=== Что нужно сделать ===
Продолжите воспоминания о профессоре Матюшенкове, начав сразу после их последнего предложения.

───── Фрагмент страницы ─────

Однажды в общем университетском Совете обсуждался какой-то вопрос о довольно стеснительной мере для студентов, которую хотел провести ректор Баршев и об уменьшении прав Совета. Меру эту поддерживали некоторые, особенно физик Любимов. Матюшенков долго слушал его, все молчал, а потом не вытерпел и, ударяя кулаком по столу, воскликнул: “Да замолчи ты, щенок, не визжи.” И тот замолчал, но за него вступился профессор финансового права Дмитриев, очень напоминавший тургеневского Кирсанова (“Отцы и дети”) и, обращаясь к председателю, сказал: “Я должен указать Совету, что профессор Матюшенков употребляет непарламентские выражения, прошу обратить на это внимание”. Но Матюшенков и тут не остался в долгу и уже прямо Дмитриеву брякнул: “Ты что еще лезешь, зас...ц!”. Наступило всеобщее молчание, и мера ректора не прошла, потому что все хорошо поняли, что в присутствии такого сочлена, как Матюк, никакая неправда не пройдет.
Несколько лет спустя после окончания курса, когда я служил уже в клиниках, я был свидетелем, как в конторе клиник, в присутствии письмоводителя и писца этот же Ив. Петрович отчитывал сидевшего тут декана Медицинского факультета Полунина за то, что он каким-то образом ронял свое профессорское достоинство, унижался перед попечителем учебного округа князем Мещерским. Полунин был уже больной, ходил очень плохо, а в описываемом случае сидел, а Матюк ходил перед ним и все повторял одно и тоже на разные манеры:” я говорю тебе всегда и теперь скажу, что ты подхалим, низкопоклонник, холуй, расшаркиваешься перед Мещерским только потому, что он князь, а забываешь, что ты-то сам, ведь профессор. Ведь ты говорил ему как декан, а спросил ли ты мое мнение ранее, чем говорить с попечителем? Я разве уполномочил тебя говорить за меня так? Ах, ты, холуй, холуй.” Полунин несколько раз пытался оставить его, ссылаясь на то, что они здесь не одни, что есть тут и посторонние, которые слышат все, что он говорит. Но не тут то было. Удержать Ивана Петровича было невозможно; он все повторял свое: “холуй и низкопоклонник. Тебе бы за это нужно не на кафедре сидеть, а за барином тарелки лизать. Дрянной ты человек. “Помилуйте Иван Петрович, воскликнул Полунин, - ведь я тайный советник, а Вы браните меня”. “А мне что до того, что ты тайный советник? Я хорошо вижу. что ты подхалим и при всех это скажу, пусть все это знают, каков ты гусь и какая тебе цена, холуй этакий.” На этом они и расстались.

───── Входные данные ─────

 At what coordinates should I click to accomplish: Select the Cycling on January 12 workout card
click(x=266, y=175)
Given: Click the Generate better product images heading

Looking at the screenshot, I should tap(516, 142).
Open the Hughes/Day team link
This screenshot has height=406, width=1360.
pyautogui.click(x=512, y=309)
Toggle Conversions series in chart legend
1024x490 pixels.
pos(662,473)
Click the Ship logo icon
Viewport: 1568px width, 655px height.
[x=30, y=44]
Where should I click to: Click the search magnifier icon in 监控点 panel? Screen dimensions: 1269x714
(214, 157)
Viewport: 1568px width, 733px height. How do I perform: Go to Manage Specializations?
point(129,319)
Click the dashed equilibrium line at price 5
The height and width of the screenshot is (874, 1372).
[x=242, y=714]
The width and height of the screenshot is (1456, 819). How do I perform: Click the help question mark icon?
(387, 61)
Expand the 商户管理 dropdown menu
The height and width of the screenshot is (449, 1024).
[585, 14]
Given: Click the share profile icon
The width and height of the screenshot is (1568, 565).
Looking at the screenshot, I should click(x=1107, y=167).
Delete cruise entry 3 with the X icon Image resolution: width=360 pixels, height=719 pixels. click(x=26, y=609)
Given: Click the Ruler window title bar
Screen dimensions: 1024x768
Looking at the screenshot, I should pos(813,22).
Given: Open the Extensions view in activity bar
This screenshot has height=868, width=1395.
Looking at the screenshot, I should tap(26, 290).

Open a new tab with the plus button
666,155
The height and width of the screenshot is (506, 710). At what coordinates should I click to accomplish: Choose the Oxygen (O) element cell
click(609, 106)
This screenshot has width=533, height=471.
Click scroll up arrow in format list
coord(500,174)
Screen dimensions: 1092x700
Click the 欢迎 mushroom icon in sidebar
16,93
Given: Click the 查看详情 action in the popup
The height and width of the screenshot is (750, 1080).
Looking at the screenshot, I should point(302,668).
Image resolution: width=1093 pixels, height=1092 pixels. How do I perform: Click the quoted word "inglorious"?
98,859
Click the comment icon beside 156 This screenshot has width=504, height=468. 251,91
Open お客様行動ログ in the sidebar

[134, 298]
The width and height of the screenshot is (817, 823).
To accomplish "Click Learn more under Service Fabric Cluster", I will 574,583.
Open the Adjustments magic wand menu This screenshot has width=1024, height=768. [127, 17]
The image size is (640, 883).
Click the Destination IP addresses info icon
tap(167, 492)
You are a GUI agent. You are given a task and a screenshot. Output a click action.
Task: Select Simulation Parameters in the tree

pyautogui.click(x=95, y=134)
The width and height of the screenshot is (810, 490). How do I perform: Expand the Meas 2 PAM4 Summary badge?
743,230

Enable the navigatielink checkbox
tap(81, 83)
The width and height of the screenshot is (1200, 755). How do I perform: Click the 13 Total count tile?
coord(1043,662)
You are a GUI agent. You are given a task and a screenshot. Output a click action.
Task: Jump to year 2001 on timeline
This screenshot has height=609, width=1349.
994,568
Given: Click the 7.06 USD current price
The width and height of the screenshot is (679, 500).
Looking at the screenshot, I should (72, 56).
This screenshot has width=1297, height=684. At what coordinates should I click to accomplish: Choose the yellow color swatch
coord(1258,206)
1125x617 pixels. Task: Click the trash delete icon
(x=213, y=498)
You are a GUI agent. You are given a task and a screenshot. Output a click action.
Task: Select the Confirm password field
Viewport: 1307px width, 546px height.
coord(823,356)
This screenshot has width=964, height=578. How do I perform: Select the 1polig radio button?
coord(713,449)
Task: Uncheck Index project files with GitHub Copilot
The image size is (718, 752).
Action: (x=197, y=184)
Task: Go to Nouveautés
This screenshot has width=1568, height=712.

─────

=== Ответ к заданию ===
В частной жизни он был такой же честный, грубый, но отзывчивый на все доброе, вполне справедливый, никогда никого не обижавший напрасно, любил молодежь, прощал ей некоторые невинные выходки и промахи и охотно помогал во всем студентам своим советом, если видел в них не пустозвонов, а дельных людей. Когда ему сообщили о самоубийстве проф. Зайковского, во время лекции, он даже расплакался, и это были искренние слезы, а не рисовка.
Жил Матюшков на Разгуляе в своем довольно оригинальном доме, напоминающим несколько палаты бояр доброго старого времени; дом этот был небольшой, каменный, сохранивший свой первоначальный вид и через 50 лет после смерти его первоначального владельца. При доме было особое помещение для гон-чих и борзых собак, так как Иван Петрович был завзятый любитель до псовой охоты.
Других профессоров, читавших нам на 3-м курсе, я не называю, так как они не были ни выдающимися лекторами, ни какими либо оригинальными личностями, а люди, как большинство людей, большинство профессоров.